• _Requirements_
In the forum thread below, what is the one thing tx_tuff says is not tolerated on CL?

• _Passage given_
:::

Hopefully we can follow the immortal advice of Rodney King and all get along!


----------



## tx_tuff (Jun 16, 2007)

*Re: Greetings Club Stogie members*



shilala said:


> I guess the only question I could ask is, "Do you feel that CL may be looser than CS, so far as tolerance of guys acting like dickheads?"
> 
> I know what to expect from our mods, and it's awesome. They keep things reigned in with love and mutual respect. There's not a heavy handed one in the bunch, and they're easy to agree with. They're easy to agree to disagree with, too.
> I suppose I'd like to hear how you guys deal with "personalities" and thoughts on where you draw the line?


Well we don't like putting up with DHeads, but everybody is able to voice their thoughts on CL. The one thing we don't put up with is personal attacks! Personal attacks on members will not be put up with period!

There are many personalities on CL as I am sure there are here as well. We let them shine good or bad as long like I said above there are no personal attacks. We all love ribbing and giving each other a hard time every now and then, and that is welcomed.


----------



## tx_tuff (Jun 16, 2007)

gnukfu said:


> Welcome Aboard Frank!
> 
> Are you a Red Sox fan? :ss


No born and rasied in Houston, I'm for all the home teams!


----------



## tx_tuff (Jun 16, 2007)

cbsmokin said:


> I am concerned that the forum will be so large that it will lose it community feel and I will be a tiny little lost puffer fish.
> 
> Here are my general questions:
> 
> ...


1. We don't want anybody to get lost! Including Nemo.

2. ?

3. You kinding, I just keep my windows at home covered with it and never leave the house!

4. Red seedless Rasberry


----------



## tx_tuff (Jun 16, 2007)

Major Captain Silly said:


> Hi,
> 
> I'm silly. Are there any silly people on Cigar Live? Do you think you might like me? Do you think anybody on Cigar Live might like me?
> 
> ...


You will fit right in my man!


----------



## Ashcan Bill (Jul 29, 2006)

Welcome Frank!

Hope we all get to know you better in the future (I suspect we will ). I've never taken a look at Cigar Live so I'm a little curious about it. Here are a few questions that come to mind.


How many members do you have?
 

Do you guys have rankings or anything similar to the Ring Gauge used on CS?


How active are the members in terms of passes/bombings/herfing?
 

How many moderators are there?


----------



## BigVito (Jan 1, 2000)

any pantsless activities?


----------



## joncaputo (Sep 29, 2008)

BigVito said:


> any pantsless activities?


lol

this could be the best..question..ever

rofl

j


----------



## BigBuddha76 (Mar 15, 2005)

BigVito said:


> any pantsless activities?


you're looking at the ringleader...

been a member here since 05 and been a member at CL since the beginning in 07 (that why I havent posted here much since end of 06)

:::

• _Collected data_
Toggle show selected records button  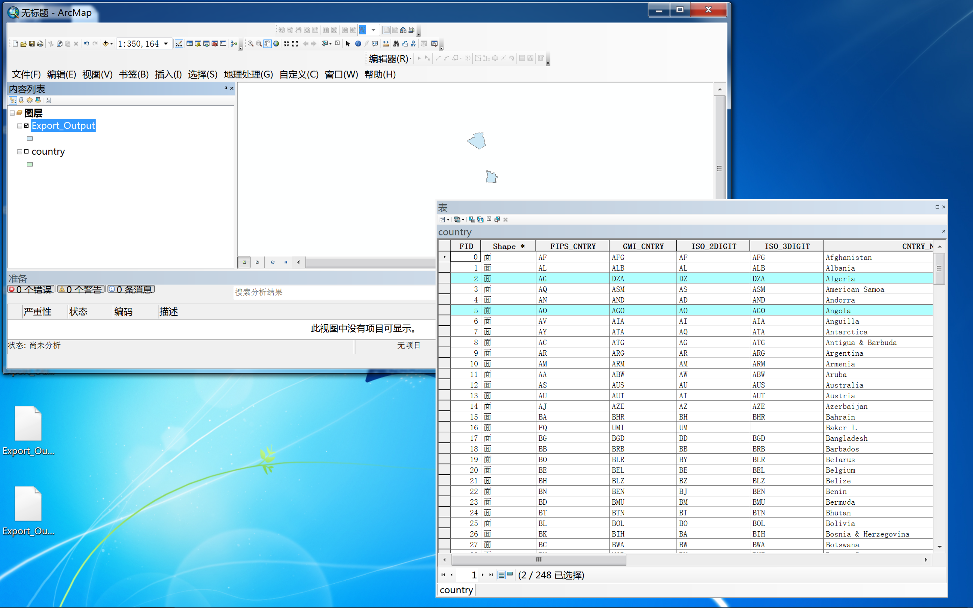(x=510, y=575)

:::

• _Full response_
Personal attacks on members.